The Employability Checkup is quick and easy to use. It requires no usernames, passwords, or logins, so that makes it simple and safe. So before you make a career move—whether to a new occupation, a new location, or a new credential—take the Employability Checkup.

Saturday, August 1, 2015

It's Not Hard to Improve Your Soft Skills for Work--Follow These 5 Steps

By Susan Pines, Shy Job Seeker Blog

Employers hire you to do a job. They look at your work experience, work history, work skills, education, and training. If you are a car mechanic, for example, employers make sure you can do tune ups. If you are an accountant, employers look at your skills and experience in handling financial records. These job-specific skills are sometimes called “hard skills.”

It's Not Hard to Improve Your Soft Skills for Work [Shy Job Seeker Blog]
In addition to such hard skills, employers look at the “soft skills” of potential employees. Soft skills are difficult to define because they encompass a wide range of traits, behaviors, and attitudes. For example, communicating well and taking initiative are soft skills. So are showing up every day on time, being honest, being organized, being enthusiastic, learning, leading, working well in a team and with customers, responding well to criticism, accepting assignments without complaint, dressing and grooming appropriately, being flexible, and more. Phew! All these soft skills are essential to doing any job well. Soft skills are not extras you bring to a job. They are all part of being a professional.

So when you want to excel in your career or get a new job, it’s important to monitor, improve, and use your soft skills. How? Here are five steps.

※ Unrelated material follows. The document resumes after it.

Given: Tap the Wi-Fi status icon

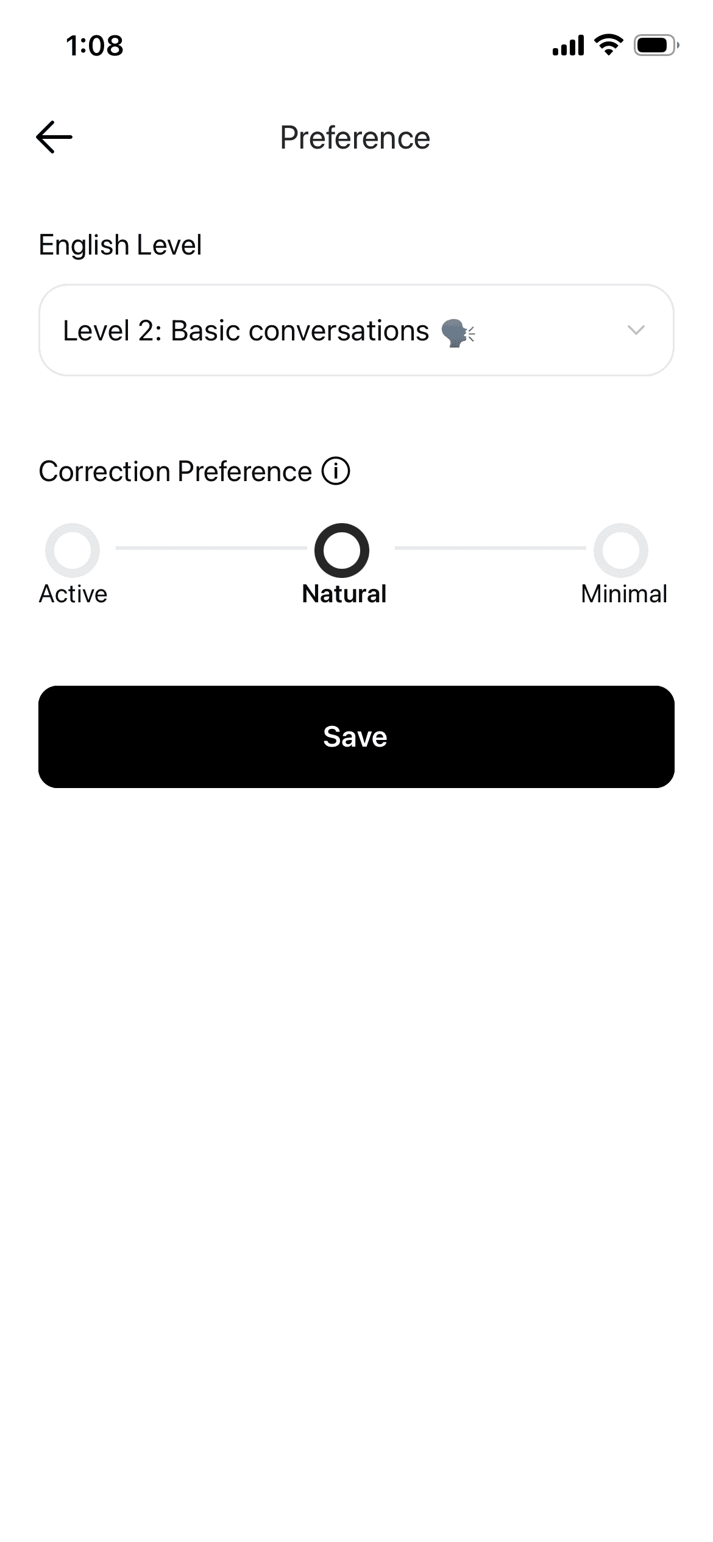Looking at the screenshot, I should click(608, 45).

(1) The first step is to become more aware of your soft skills. I think this point is key, because it’s easy to fall into a habit of acting, reacting, and responding to people and situations in the same, sometimes automatic, way. For example, if someone interrupts me while I'm working, my first reaction is to feel slightly annoyed. Does that come across in how I respond to the interrupter? I think at times it does. But if I know I react this way, I can practice looking up slowly and smiling when someone interrupts me. I think this better reaction falls under good soft skills because it is part of good communication and a good attitude.

(2 and 3) The second and third steps for soft skills improvement are to decide which soft skills you want to improve and become committed to improving them. For example, suppose you always run late. How can you improve the soft skill of being punctual? It’s not as difficult as you may think, as long as you are willing. Commit to setting alarms and reminders, to becoming more aware of time, and to giving yourself enough time to get somewhere. You must want to address and eradicate whatever situation or mindset makes you late.

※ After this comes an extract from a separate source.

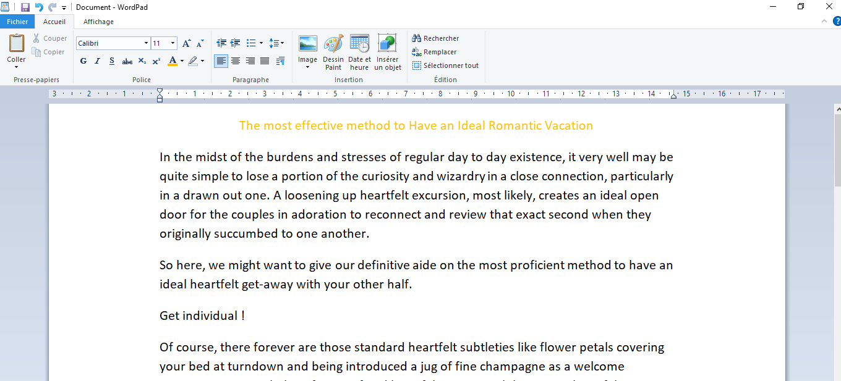Click the Insérer un objet icon

coord(388,52)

(4) The fourth step is to find a way to improve your soft skills. My suggestions for improving soft skills range from simple ones, such as practicing the skill, to more-involved approaches, such as finding a mentor who can help you learn the skill; volunteering to be part of a team; or taking classes on communication, professionalism, and leadership.

(5) Finally, when you are job hunting or want to advance at work, you need to show the employer that you possess soft skills. Studies have shown that employers would rather hire for soft skills and teach hard skills than the other way around. When you are on the job, it’s easy to show soft skills in how you behave, react, and respond to your work, to frustrations, to challenges, to unexpected situations, to your boss, to customers, and to co-workers all day long. People who ignore their soft skills at work will learn a hard lesson by getting fired. Workers who are grumpy, disorganized, rude, late, dishonest, lazy, gossipy, careless, or sloppy can lose their jobs because they lack needed soft skills.

When you are trying to get hired, you need to convey and display your soft skills as much as possible, so employers will choose you over other similarly skilled workers. So be on time for job interviews, provide requested information promptly and completely, avoid errors in your job search correspondence, be friendly and enthusiastic, communicate well, dress appropriately, and follow up. Be sure to give examples of how you took initiative and solved problems.

So start focusing on your soft skills. It’s not that hard!